Bon, il l’avait reconnue, mais il avait eu la jugeotte de ne rien dire devant ses collègues, au guichet, tout à l’heure. Rien que pour ça, Hestia choisit de répondre par l’affirmative. Finalement, ce n’était pas si mal de se laisser porter par l’imprévu. Elle n’irait pas jusqu’à dire que l’Ordre lui manquait, mais il est vrai que savoir ce que les gens devenaient lui importait ; après tout, ils avaient été compagnons de galère pendant de longs mois.
Hestia voulut offrir à Lupin une glace, parce qu’elle savait qu’il était gourmand – s’il n’avait pas changé sur ce trait de caractère. Or, d’après ce qu’elle savait de lui, il n’avait même pas de quoi s’offrir un tel petit plaisir. Ils prirent donc le dessert en devisant sur le Chemin de Traverse.
C’est de là qu’ils entendirent des éclats de voix, en provenance d’un commerce attenant. Oui, c’était celui de Madame Guipure. Que se passait-il donc ?
Deux personnes semblaient être en train de tenter d’agresser, verbalement à en juger, une troisième, qui avait l’air bien jeune, devant sa devanture. Elles parlaient très forts, avaient des gestes menaçants, l’autre était recroquevillée près de le porte.
Toutefois, Madame Guipure, alertée, sortit bien vite de son commerce, tempêta, pointa sa baguette vers l’un d’eux, cria qu’elle n’allait pas laisser passer ce genre de choses à l’amiable, et on entendit des mots comme « police », « plainte ».
Naturellement, l’événement avait attiré des passants, dont Hestia et Lupin.
« C’est bon on ne l’a pas frappé non plus ! Et si puis vous êtes si à cheval contre les choses illégales, Madame, soyez cohérente, et portez plainte contre ça aussi, asséna l’un des deux agresseurs. »
Il désigna l’œuvre nocturne de Hestia sur la vitrine. L’autre commença à essayer de la décoller, mais n’y parvint pas totalement.
« Monsieur, je dirige la décoration de mon établissement, enfin !
— Ah, c’est de vous ?
— Parfaitement !
— Donc, quand vous soutenez ce genre de… citoyen… vous savez ce que vous faites ?
— Aussi, petit con ! »
Hestia comprit que le « genre de citoyen » était une personne trans, qu’elle avait dû faire un achat quelconque dans la boutique, être remarquée par des gens qui l’avaient ensuite agressée.
Elle fondit sur le premier rang et la tira gentiment par le poignet.
« Hey, tu t’appelles comment ?
— Mike.
— Bonjour Mike, est-ce que tu as besoin d’un havre de paix du genre rose-blanc-bleu, même pour une après-midi ? »
L’autre ne sembla pas comprendre tout de suite, puis son visage s’illumina. A côté, on entendit Madame Guipure pétrifier les deux agresseurs et tonner que quiconque serait contre cette décision se verrait remettre le même sort.
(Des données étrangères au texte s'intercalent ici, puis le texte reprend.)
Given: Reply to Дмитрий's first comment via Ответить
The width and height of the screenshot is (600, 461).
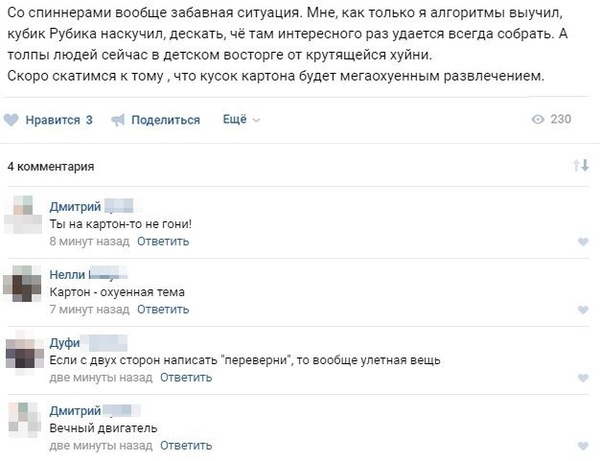Looking at the screenshot, I should tap(163, 241).
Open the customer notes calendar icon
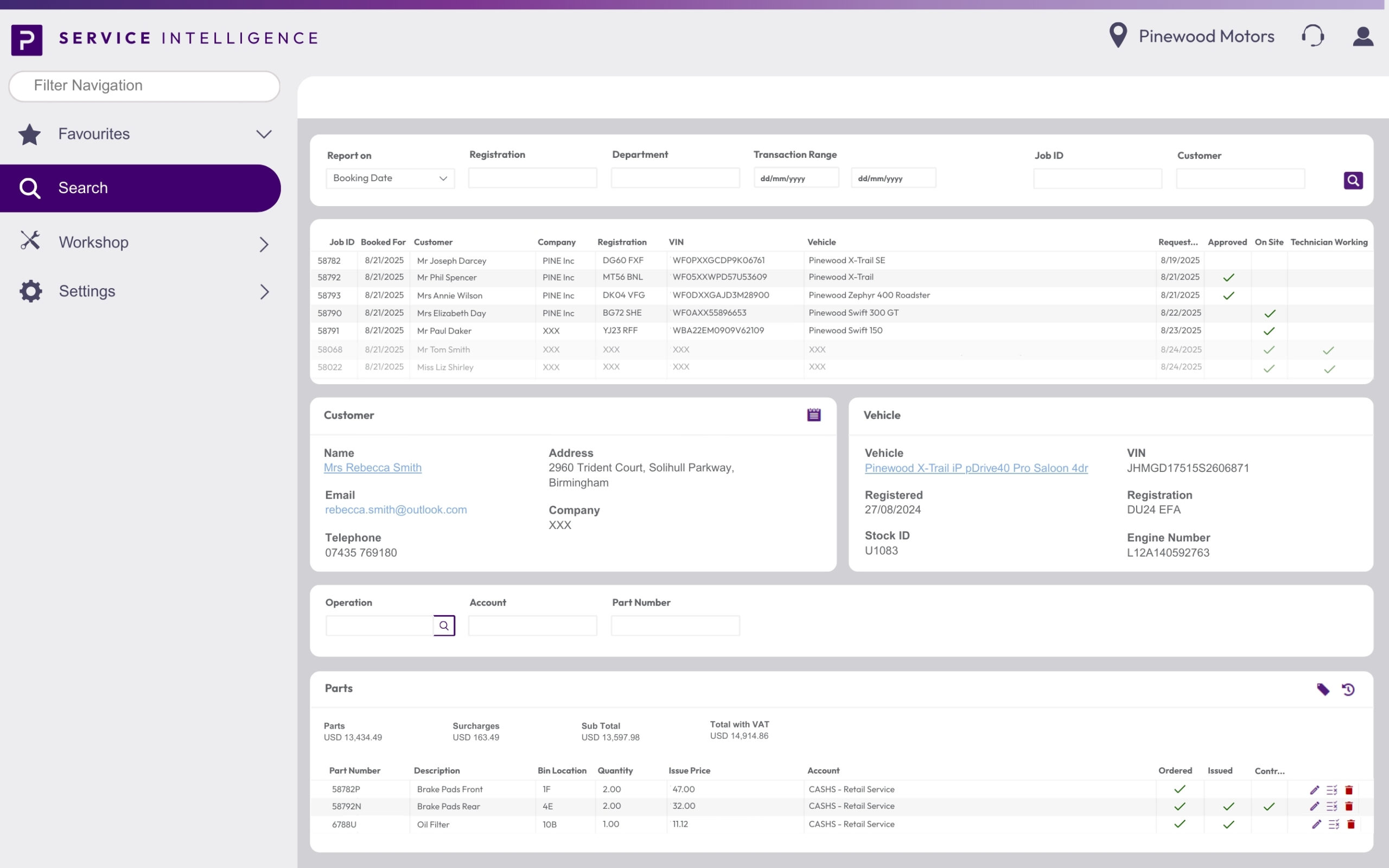Image resolution: width=1389 pixels, height=868 pixels. [x=813, y=414]
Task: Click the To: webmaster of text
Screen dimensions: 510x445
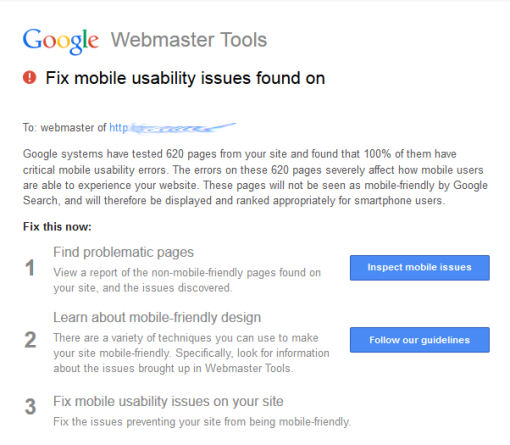Action: [x=64, y=128]
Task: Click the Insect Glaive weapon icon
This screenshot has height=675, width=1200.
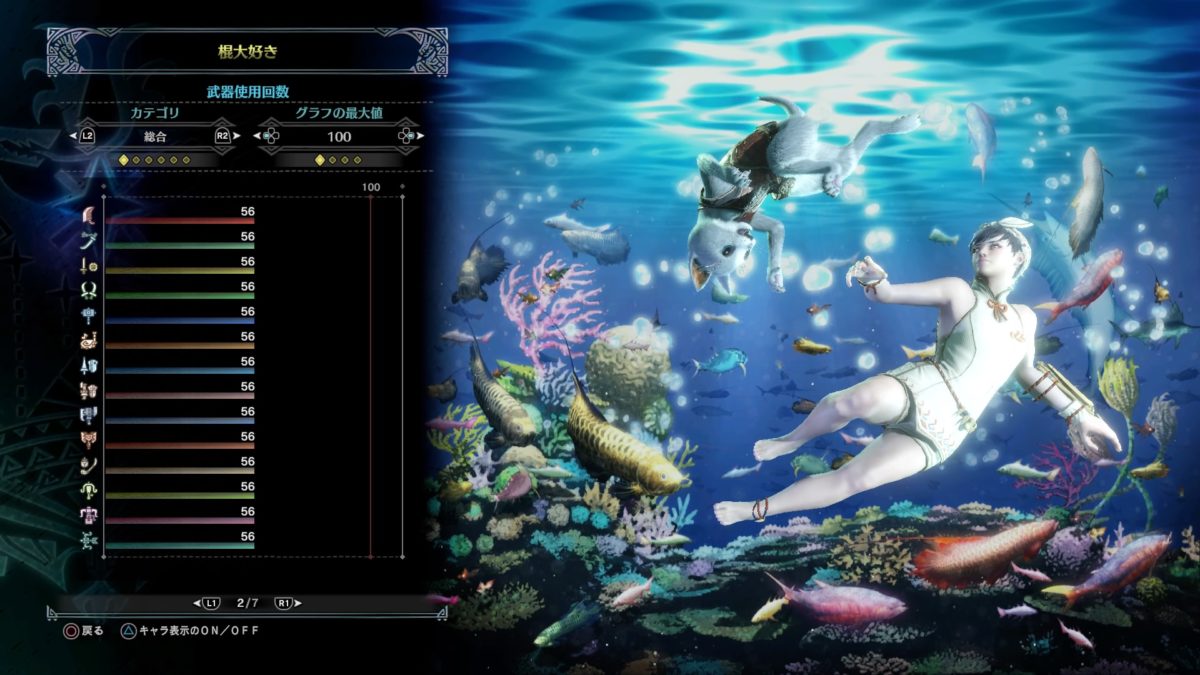Action: pyautogui.click(x=89, y=464)
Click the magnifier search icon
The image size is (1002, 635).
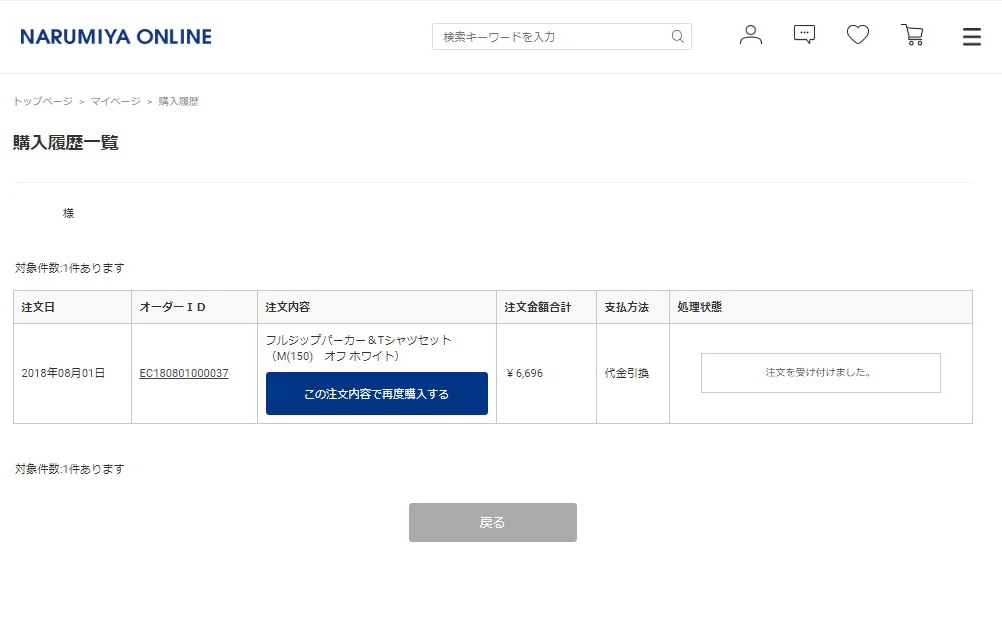[x=678, y=37]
Hestia, en son for intérieur, fut contente de ne pas avoir à faire tout le travail – c’était rare. Madame Guipure avait pignon sur rue, elle donnait un bon exemple.
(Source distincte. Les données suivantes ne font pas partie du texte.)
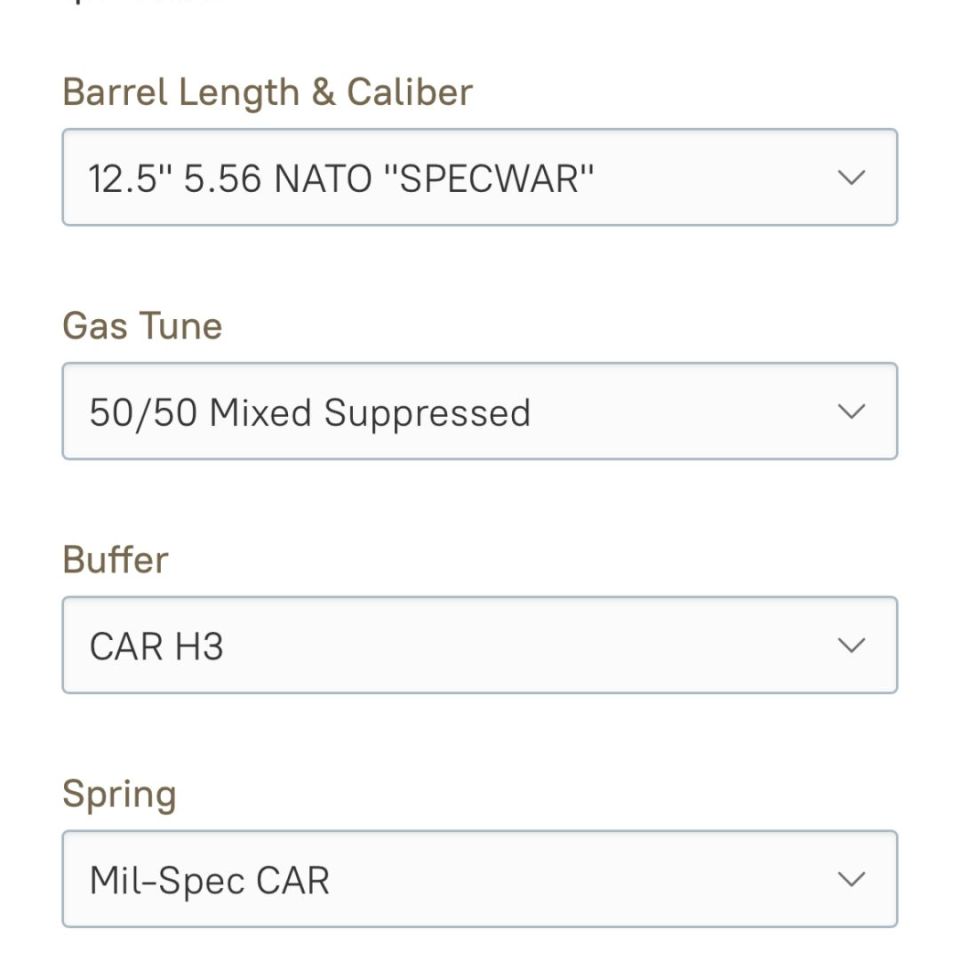Click the arrow beside Mil-Spec CAR

click(851, 879)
D’une petite voix tremblotante, Mike expliqua brièvement la situation.
« Je souhaitais juste acheter un binder, je suis rentré, j’ai commandé, et eux ont entendu ce que j’ai dit, ils m’ont attendu, et voilà. »
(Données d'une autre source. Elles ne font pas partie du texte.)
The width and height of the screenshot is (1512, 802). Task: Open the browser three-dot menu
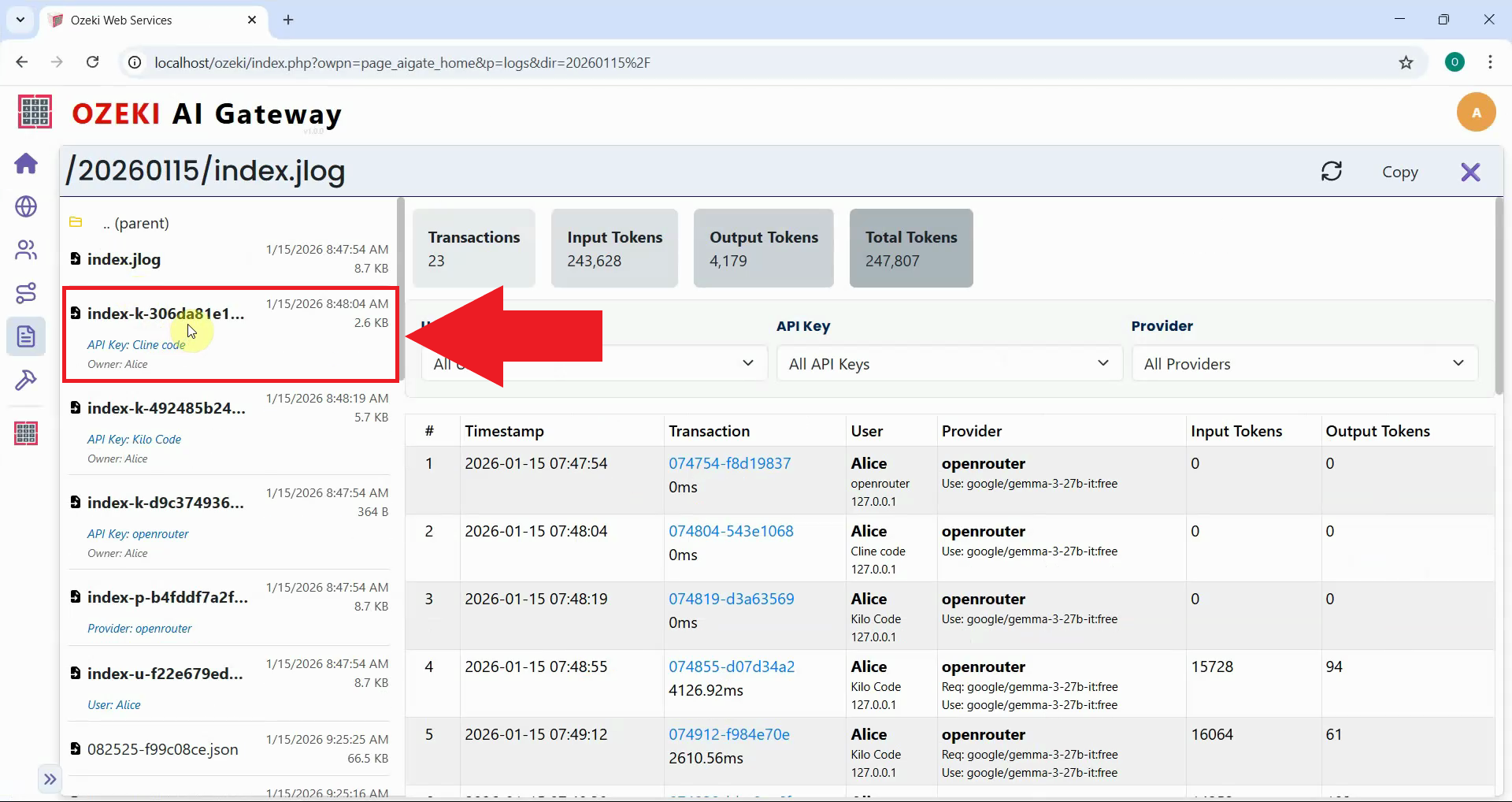coord(1490,62)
Il avait l’air d’une part extrêmement jeune, et d’autre part terrifié au possible, tant et si bien qu’il ne pouvait même pas pleurer. Lupin rejoignit Hestia, lui posa doucement sa main sur l’épaule.
« Hey, petit bonhomme, Miss Jones et moi n’avons pas peur de grand-chose.
— Je confirme, répondit-elle – Lupin faisait évidemment allusion à l’Ordre.
— Si tu veux faire tes achats tranquillement, on peut rester en poste à l’extérieur de la boutique, et te raccompagner où tu voudras, chez toi ou dans l’association alliée de Miss Jones. »
Madame Guipure, pendant ce temps, évacuait la foule.
« La police va venir, une agression dans mon établissement ne restera pas impunie ! Allez-vous-en, ce n’est pas une bête curieuse, enfin ! »
Elle marmottait, furieuse, les sourcils froncés. Son regard croisa machinalement le collage de Hestia. Il était un peu abîmé, mais pas tant que ça. Elle hocha la tête, lentement, lança un sortilège dessus, et rentra dans son local, emmenant Mike avec elle, déjà en train de lui proposer un thé pour le réconforter et trois autres binders gratuits pour dédommagement.
« Ça vaut le coup d’œil, dit Lupin, avec un clin d’œil à Hestia, un mouvement de tête en direction de l’affiche. »
Hestia se décala de deux pas et pu voir qu’en-dessous, elle avait écrit :
« TRANS MONTH : -40% sur les binders ».
Pas mal, Madame Guipure, songea-t-elle.